[Data items]
·····

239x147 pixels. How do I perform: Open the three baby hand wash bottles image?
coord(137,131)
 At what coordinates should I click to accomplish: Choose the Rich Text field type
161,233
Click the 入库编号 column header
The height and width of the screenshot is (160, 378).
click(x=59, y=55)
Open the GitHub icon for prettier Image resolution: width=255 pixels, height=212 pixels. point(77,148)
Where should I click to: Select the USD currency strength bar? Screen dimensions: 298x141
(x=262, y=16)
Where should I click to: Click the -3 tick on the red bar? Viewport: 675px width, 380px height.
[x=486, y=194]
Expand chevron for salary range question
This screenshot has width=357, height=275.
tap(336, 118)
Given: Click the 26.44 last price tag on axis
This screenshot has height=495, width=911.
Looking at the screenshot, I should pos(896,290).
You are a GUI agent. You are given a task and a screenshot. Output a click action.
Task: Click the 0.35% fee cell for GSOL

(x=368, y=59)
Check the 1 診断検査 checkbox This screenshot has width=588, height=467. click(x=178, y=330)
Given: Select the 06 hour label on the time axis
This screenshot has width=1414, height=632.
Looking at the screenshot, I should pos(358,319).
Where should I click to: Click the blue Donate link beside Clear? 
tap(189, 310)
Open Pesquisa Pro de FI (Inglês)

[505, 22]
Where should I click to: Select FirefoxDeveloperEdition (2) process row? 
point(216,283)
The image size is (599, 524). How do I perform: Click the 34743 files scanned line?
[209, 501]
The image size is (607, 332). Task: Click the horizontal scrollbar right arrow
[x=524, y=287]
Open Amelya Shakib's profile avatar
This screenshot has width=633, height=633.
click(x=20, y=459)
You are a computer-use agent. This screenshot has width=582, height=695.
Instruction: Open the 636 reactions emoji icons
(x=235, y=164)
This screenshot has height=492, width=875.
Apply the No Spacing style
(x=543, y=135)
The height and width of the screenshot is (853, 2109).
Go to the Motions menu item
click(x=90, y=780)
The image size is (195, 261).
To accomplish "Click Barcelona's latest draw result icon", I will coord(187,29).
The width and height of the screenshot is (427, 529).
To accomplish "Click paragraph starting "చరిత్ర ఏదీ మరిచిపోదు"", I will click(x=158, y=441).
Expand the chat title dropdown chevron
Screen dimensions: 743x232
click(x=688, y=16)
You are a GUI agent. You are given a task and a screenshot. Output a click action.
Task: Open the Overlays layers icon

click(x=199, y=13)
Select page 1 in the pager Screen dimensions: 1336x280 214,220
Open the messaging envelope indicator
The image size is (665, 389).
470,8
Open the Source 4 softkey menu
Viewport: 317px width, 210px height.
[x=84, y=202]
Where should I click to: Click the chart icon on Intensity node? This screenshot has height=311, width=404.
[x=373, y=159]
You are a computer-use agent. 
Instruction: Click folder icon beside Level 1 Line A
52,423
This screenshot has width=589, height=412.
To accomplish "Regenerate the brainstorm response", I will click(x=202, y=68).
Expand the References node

·····

Go through the records above and copy every line holding the word "chevron".

### Response below
Expand chevron for salary range question
Expand the chat title dropdown chevron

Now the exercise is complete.